Visual Simultaneous Localization and Mapping (vSLAM) is a widely used technique in robotics and computer vision that enables a robot to create a map of an unfamiliar environment using a camera sensor while simultaneously tracking its position over time. In this paper, we propose a novel RGBD vSLAM algorithm that can learn a memory-efficient, dense 3D geometry, and semantic segmentation of an indoor scene in an online manner. Our pipeline combines classical 3D vision-based tracking and loop closing with neural fields-based mapping. The mapping network learns the SDF of the scene as well as RGB, depth, and semantic maps of any novel view using only a set of keyframes. Additionally, we extend our pipeline to large scenes by using multiple local mapping networks. Extensive experiments on well-known benchmark datasets confirm that our approach provides robust tracking, mapping, and semantic labeling even with noisy, sparse, or no input depth. Overall, our proposed algorithm can greatly enhance scene perception and assist with a range of robot control problems.

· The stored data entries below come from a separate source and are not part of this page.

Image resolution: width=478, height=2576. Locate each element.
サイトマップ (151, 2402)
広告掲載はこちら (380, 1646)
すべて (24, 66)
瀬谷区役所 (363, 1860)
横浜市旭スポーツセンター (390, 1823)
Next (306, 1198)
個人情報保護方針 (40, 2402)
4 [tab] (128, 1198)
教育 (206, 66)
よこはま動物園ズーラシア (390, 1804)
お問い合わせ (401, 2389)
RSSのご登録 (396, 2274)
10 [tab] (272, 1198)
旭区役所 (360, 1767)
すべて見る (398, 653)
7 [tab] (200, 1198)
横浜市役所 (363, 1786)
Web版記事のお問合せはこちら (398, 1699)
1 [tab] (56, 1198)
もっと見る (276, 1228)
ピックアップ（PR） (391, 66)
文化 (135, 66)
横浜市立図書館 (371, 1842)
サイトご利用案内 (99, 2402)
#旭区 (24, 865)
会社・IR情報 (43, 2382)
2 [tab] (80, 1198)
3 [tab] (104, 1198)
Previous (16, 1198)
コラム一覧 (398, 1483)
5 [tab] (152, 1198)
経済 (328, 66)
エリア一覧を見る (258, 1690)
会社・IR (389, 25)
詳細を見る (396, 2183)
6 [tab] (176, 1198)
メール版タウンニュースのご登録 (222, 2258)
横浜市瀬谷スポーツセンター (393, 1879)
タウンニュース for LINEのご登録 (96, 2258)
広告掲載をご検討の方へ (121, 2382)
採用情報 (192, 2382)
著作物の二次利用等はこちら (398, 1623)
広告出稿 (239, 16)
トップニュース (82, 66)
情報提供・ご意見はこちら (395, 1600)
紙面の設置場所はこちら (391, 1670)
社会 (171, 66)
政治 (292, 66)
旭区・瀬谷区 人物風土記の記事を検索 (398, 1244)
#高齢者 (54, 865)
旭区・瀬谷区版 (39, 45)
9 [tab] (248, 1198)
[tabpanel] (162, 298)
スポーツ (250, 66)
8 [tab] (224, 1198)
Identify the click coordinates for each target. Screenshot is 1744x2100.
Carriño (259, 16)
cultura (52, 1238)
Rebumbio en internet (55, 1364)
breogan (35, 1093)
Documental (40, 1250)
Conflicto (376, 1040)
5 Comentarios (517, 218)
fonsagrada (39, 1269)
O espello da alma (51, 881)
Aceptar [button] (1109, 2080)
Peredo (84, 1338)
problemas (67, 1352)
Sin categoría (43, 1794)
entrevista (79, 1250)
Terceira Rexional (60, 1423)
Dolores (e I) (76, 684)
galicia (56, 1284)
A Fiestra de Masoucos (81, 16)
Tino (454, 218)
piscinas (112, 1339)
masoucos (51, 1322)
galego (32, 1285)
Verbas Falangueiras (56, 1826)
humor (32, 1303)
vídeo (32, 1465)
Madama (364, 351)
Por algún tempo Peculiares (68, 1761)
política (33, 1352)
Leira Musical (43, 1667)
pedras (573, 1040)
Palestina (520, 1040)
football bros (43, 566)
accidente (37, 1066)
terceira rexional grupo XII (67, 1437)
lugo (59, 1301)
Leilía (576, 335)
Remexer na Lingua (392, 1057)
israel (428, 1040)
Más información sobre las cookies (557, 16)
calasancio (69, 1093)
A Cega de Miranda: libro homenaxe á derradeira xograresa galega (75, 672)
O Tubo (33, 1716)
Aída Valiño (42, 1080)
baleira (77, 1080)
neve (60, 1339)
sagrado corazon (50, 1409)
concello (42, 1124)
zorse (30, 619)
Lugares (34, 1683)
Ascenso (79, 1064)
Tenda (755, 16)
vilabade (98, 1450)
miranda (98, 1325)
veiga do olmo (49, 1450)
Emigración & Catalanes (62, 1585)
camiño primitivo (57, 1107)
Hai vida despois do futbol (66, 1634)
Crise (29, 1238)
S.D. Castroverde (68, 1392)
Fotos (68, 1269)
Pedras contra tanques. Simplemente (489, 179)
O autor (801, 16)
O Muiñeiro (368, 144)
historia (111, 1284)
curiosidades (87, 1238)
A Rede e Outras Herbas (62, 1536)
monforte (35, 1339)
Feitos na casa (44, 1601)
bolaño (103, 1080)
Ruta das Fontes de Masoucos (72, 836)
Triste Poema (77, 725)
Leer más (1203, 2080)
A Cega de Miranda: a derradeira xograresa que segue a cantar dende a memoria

翻译：视觉同步定位与地图构建（vSLAM）是机器人学和计算机视觉中广泛应用的技术，它使机器人在使用摄像头传感器探索陌生环境的同时，能够实时追踪自身位置并构建环境地图。本文提出一种新颖的RGBD vSLAM算法，能够以在线方式学习室内场景的内存高效稠密三维几何结构及语义分割。我们的流水线将基于经典三维视觉的追踪与闭环检测技术，同基于神经场的地图构建方法相结合。该地图构建网络仅利用一组关键帧，即可学习场景的有符号距离函数（SDF）以及任意新视角下的RGB图像、深度图和语义分割图。此外，通过采用多个局部地图构建网络，我们将流水线扩展至大规模场景。在主流基准数据集上的大量实验表明，即便在输入深度存在噪声、稀疏或缺失的情况下，本方法仍能实现稳健的追踪、地图构建与语义标注。总体而言，所提算法能够显著增强场景感知能力，为多种机器人控制问题提供有效支持。